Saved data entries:
=-=-=-=-=
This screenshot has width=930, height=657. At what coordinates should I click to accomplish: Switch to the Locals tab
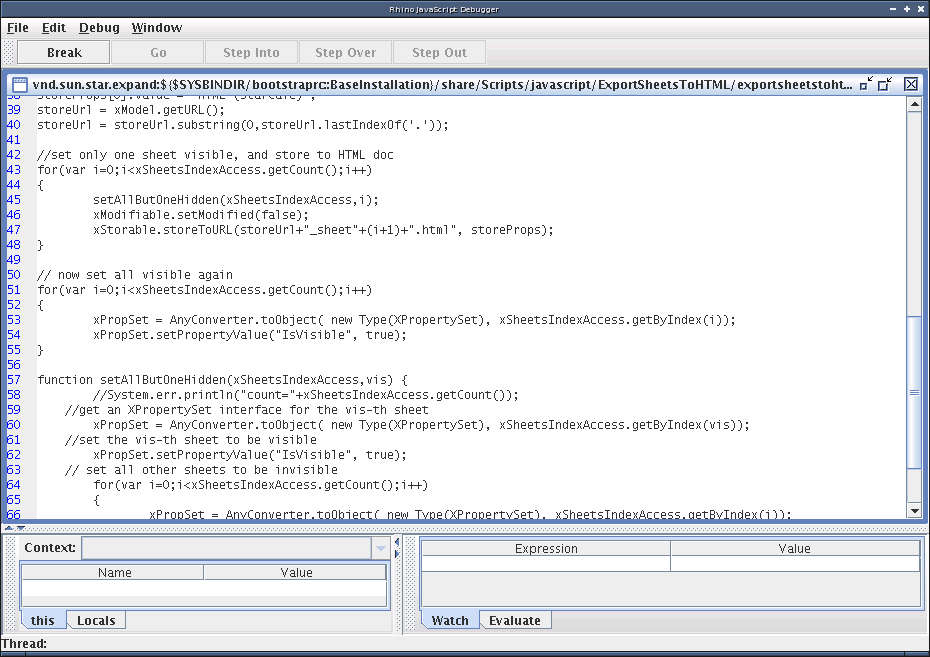96,621
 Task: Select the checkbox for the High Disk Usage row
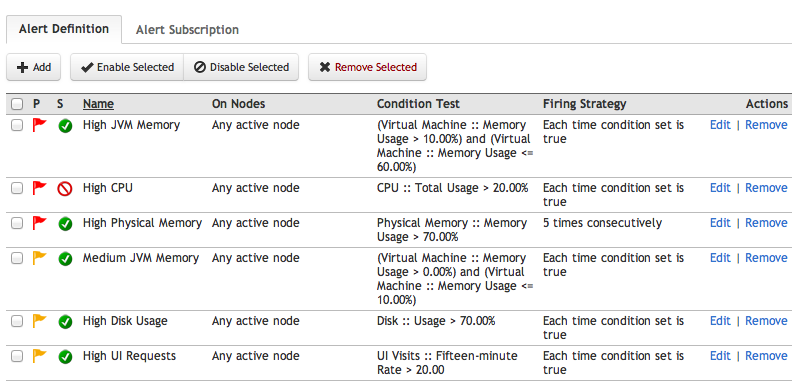tap(17, 321)
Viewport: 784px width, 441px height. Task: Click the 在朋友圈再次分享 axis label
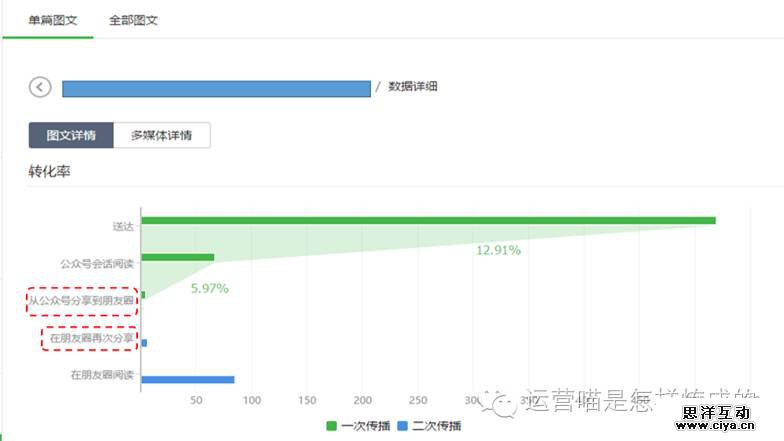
=-=-=-=-=
Copy every record above exactly, leaving out the pictures.

This screenshot has width=930, height=657. At what coordinates should I click to accomplish: Switch to the Locals tab
96,621
 Task: Select the checkbox for the High Disk Usage row
tap(17, 321)
Viewport: 784px width, 441px height. Task: Click the 在朋友圈再次分享 axis label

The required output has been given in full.